[Start of section]

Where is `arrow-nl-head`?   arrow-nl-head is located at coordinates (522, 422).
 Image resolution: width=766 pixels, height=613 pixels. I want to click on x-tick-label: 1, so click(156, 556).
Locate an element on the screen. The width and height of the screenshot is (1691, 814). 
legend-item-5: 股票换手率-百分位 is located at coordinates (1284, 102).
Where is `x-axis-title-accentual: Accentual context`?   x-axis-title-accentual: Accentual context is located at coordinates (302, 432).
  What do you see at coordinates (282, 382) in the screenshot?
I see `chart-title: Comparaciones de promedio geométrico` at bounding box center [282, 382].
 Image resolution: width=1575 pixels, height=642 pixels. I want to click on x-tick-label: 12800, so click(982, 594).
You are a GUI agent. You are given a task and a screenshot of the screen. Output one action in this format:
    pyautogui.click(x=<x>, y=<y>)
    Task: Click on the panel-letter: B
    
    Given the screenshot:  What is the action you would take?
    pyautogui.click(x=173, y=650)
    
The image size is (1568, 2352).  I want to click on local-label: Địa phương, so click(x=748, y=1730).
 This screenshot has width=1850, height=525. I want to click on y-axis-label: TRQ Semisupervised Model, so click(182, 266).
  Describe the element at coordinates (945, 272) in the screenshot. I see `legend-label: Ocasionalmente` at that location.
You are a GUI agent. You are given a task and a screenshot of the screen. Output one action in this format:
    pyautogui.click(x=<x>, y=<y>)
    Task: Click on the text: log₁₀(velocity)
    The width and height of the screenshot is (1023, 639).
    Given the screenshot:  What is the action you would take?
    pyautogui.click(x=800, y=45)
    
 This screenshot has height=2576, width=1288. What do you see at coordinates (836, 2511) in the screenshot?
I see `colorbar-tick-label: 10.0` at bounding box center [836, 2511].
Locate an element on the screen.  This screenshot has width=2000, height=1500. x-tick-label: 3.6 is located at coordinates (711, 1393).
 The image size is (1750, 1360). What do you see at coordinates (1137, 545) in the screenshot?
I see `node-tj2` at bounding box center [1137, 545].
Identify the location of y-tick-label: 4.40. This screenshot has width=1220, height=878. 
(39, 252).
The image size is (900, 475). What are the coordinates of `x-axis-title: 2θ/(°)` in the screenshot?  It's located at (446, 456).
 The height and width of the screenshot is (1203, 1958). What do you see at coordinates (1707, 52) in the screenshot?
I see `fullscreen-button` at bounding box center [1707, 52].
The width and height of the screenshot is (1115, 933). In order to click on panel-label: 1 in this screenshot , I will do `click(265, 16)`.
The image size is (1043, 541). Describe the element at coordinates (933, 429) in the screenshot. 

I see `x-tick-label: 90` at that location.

[End of section]

=== Instructions to follow ===
Put each line of the data above into a Markdown table with the columns Row and Line, numbering the rows in order and leaving out blank lines.

=== Response area ===
| Row | Line |
|---|---|
| 1 | Where is `arrow-nl-head`?   arrow-nl-head is located at coordinates (522, 422). |
| 2 |  Image resolution: width=766 pixels, height=613 pixels. I want to click on x-tick-label: 1, so click(156, 556). |
| 3 | Locate an element on the screen. The width and height of the screenshot is (1691, 814).  |
| 4 | legend-item-5: 股票换手率-百分位 is located at coordinates (1284, 102). |
| 5 | Where is `x-axis-title-accentual: Accentual context`?   x-axis-title-accentual: Accentual context is located at coordinates (302, 432). |
| 6 |   What do you see at coordinates (282, 382) in the screenshot? |
| 7 | I see `chart-title: Comparaciones de promedio geométrico` at bounding box center [282, 382]. |
| 8 |  Image resolution: width=1575 pixels, height=642 pixels. I want to click on x-tick-label: 12800, so click(982, 594). |
| 9 | You are a GUI agent. You are given a task and a screenshot of the screen. Output one action in this format: |
| 10 |     pyautogui.click(x=<x>, y=<y>) |
| 11 |     Task: Click on the panel-letter: B |
| 12 |     Given the screenshot:  What is the action you would take? |
| 13 |     pyautogui.click(x=173, y=650) |
| 14 | The image size is (1568, 2352).  I want to click on local-label: Địa phương, so click(x=748, y=1730). |
| 15 |  This screenshot has width=1850, height=525. I want to click on y-axis-label: TRQ Semisupervised Model, so click(182, 266). |
| 16 |   Describe the element at coordinates (945, 272) in the screenshot. I see `legend-label: Ocasionalmente` at that location. |
| 17 | You are a GUI agent. You are given a task and a screenshot of the screen. Output one action in this format: |
| 18 |     pyautogui.click(x=<x>, y=<y>) |
| 19 |     Task: Click on the text: log₁₀(velocity) |
| 20 |     The width and height of the screenshot is (1023, 639). |
| 21 |     Given the screenshot:  What is the action you would take? |
| 22 |     pyautogui.click(x=800, y=45) |
| 23 |  This screenshot has height=2576, width=1288. What do you see at coordinates (836, 2511) in the screenshot? |
| 24 | I see `colorbar-tick-label: 10.0` at bounding box center [836, 2511]. |
| 25 | Locate an element on the screen.  This screenshot has width=2000, height=1500. x-tick-label: 3.6 is located at coordinates (711, 1393). |
| 26 |  The image size is (1750, 1360). What do you see at coordinates (1137, 545) in the screenshot? |
| 27 | I see `node-tj2` at bounding box center [1137, 545]. |
| 28 | Identify the location of y-tick-label: 4.40. This screenshot has width=1220, height=878.  |
| 29 | (39, 252). |
| 30 | The image size is (900, 475). What are the coordinates of `x-axis-title: 2θ/(°)` in the screenshot?  It's located at (446, 456). |
| 31 |  The height and width of the screenshot is (1203, 1958). What do you see at coordinates (1707, 52) in the screenshot? |
| 32 | I see `fullscreen-button` at bounding box center [1707, 52]. |
| 33 | The width and height of the screenshot is (1115, 933). In order to click on panel-label: 1 in this screenshot , I will do `click(265, 16)`. |
| 34 | The image size is (1043, 541). Describe the element at coordinates (933, 429) in the screenshot.  |
| 35 | I see `x-tick-label: 90` at that location. |